Description BACKGROUND OF THE INVENTION
1. Field of the Invention
This invention relates to a blood bag system, and more particularly,
to a blood bag system capable of transfusing a necessary component
(e.g. plasma) and returning the remaining component (e.g. corpuscle
or cell) of blood to the donor.
2. Description of Prior Art
Prior art blood bag systems will be discussed with reference to
the drawings.
Referring to FIG. 1 there is diagrammatically illustrated a typical
blood bag system according to the prior art. The blood bag system
1 comprises first and second blood bags 2A and 2B each having an
inlet 3 for collecting blood, an outlet 4 for transfusing a plasma
component, and another outlet 5 for transfusing a cell or corpuscle
component of blood, and containing a given volume of an anticoagulant
previously injected therein. First and second sections of tubing
6A and 6B are connected at one end to the inlets 3 of the blood
bags 2A and 2B, and at the other end collectively to one end of
a main section of tubing 8 via a branch pipe 7. A hypodermic needle
9 for collecting blood is connected to the other end of the main
section of tubing 8. Cell return means 11 is connected to one of
the collecting sections of tubing, 6B in the illustrated embodiment,
via a branch pipe 10.
To carry out plasma transfusion, the blood bag system 1 may be
operated as follows. The needle 9 is inserted into the donor's vein
and blood is collected in the first blood bag 2A. Thereafter the
first blood bag 2A is disconnected from the first section of tubing
6A, and placed in a centrifuge to separate the blood into plasma
and cell components. The thus separated plasma component is transfused
from the bag 2A to the patient through the plasma outlet 4 while
the separated cell component is returned or transfused back from
the bag 2A to the donor through the cell outlet 5 return means
11 and needle 9. The procedures of blood collection, separation,
transfusion, and return are repeated for the second blood bag 2B.

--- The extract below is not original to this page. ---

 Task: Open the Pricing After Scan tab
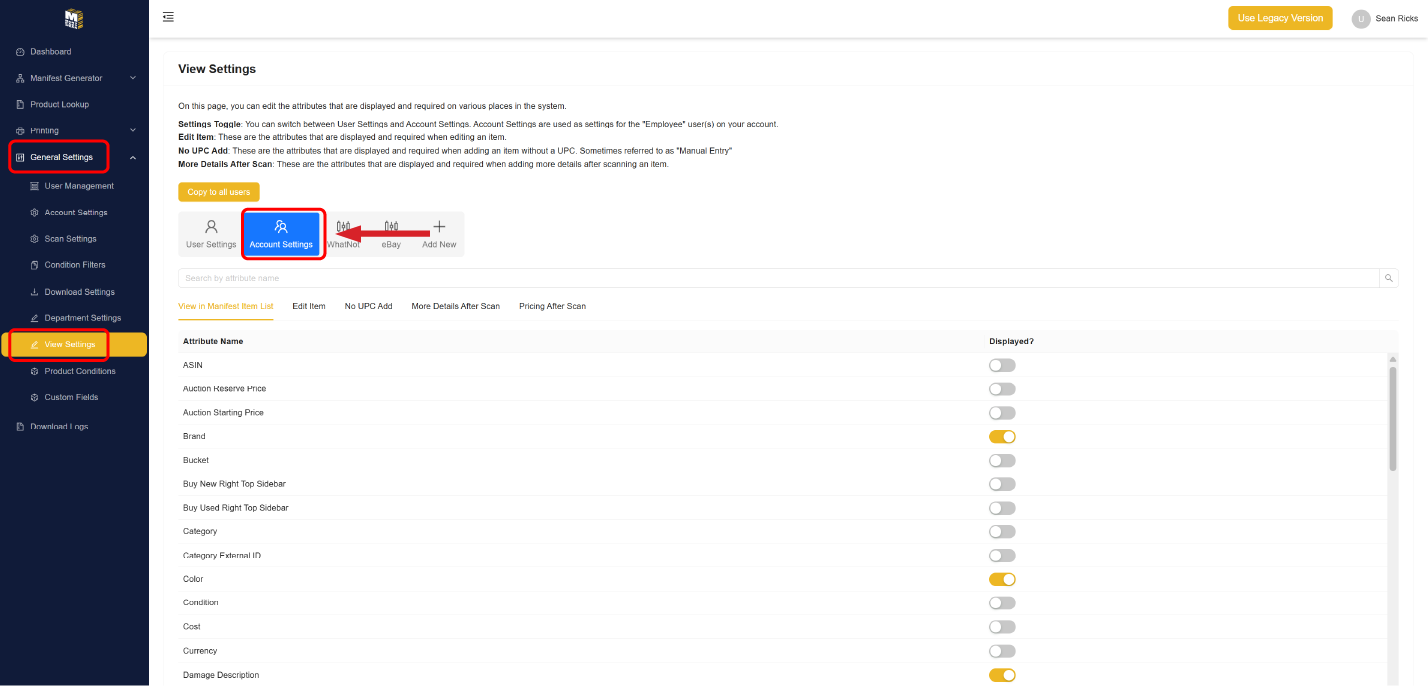coord(552,306)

With this blood bag system, a necessary amount of plasma can be
collected by repeating the procedures of blood collection, transfusion
and return without unnecessarily increasing the volume of blood
taken out of the donor in each collecting process. Furthermore,
the need for inserting the puncture needle into the donor's vein
for every blood collecting process is eliminated to minimize the
damage to the vascular wall and the pain to the donor by puncture.

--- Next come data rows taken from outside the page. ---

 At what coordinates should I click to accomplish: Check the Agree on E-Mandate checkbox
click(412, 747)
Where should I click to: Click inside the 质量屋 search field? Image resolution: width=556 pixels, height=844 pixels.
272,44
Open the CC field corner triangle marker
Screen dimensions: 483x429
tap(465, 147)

In the above-illustrated blood bag system 1 for the purpose of
preventing the anticoagulant in each of the blood bags 2A and 2B
from being transferred to the other blood bag during autoclave sterilization
as well as for the purpose of ensuring that the blood collected
in each of the blood bags 2A and 2B be kept anticoagulant, the blood
collecting inlet 3 of one of the blood bags, for example, blood
bag 2B is removably fitted with a spherical bead 12 to block the
flow path of the inlet 3.
However, in the manufacture of the blood bag system 1 the step
of mounting the bead 12 at the blood collecting inlet 3 of the second
blood bag 2B is complicated and troublesome. When blood is to be
collected in the second blood bag 2B, the bead 12 must be removed
from the inlet 3 and dropped into the bag 2B. Not only the step
of removal of the bead 12 is cumbersome, but the periphery of the
inlet 3 might be damaged or fractured by the nail or the like. Moreover,
during the centrifugal separation after blood collection, the bead
12 in the second blood bag 2B might be centrifugally forced against
the inner wall of the bag with possible fracture. When the bead
12 is mounted only at the inlet 3 of the second blood bag 2B, the
anticoagulant contained in the first blood bag 2A will flow into
all the flow paths of the sections of tubing 6A and 6B and the main
section of tubing 8 to wet the tube inner surface By this reason,
the volume of anticoagulant contained in the first blood bag 2A
must be somewhat larger than that in the second blood bag 2B, further
complicating the manufacture process. In addition, since the flow
paths to be wetted by the anticoagulant contained in the first blood
bag 2A total to a considerable length, it becomes difficult to previously
distribute the anticoagulant properly throughout the flow paths
because of flow resistance and other factors.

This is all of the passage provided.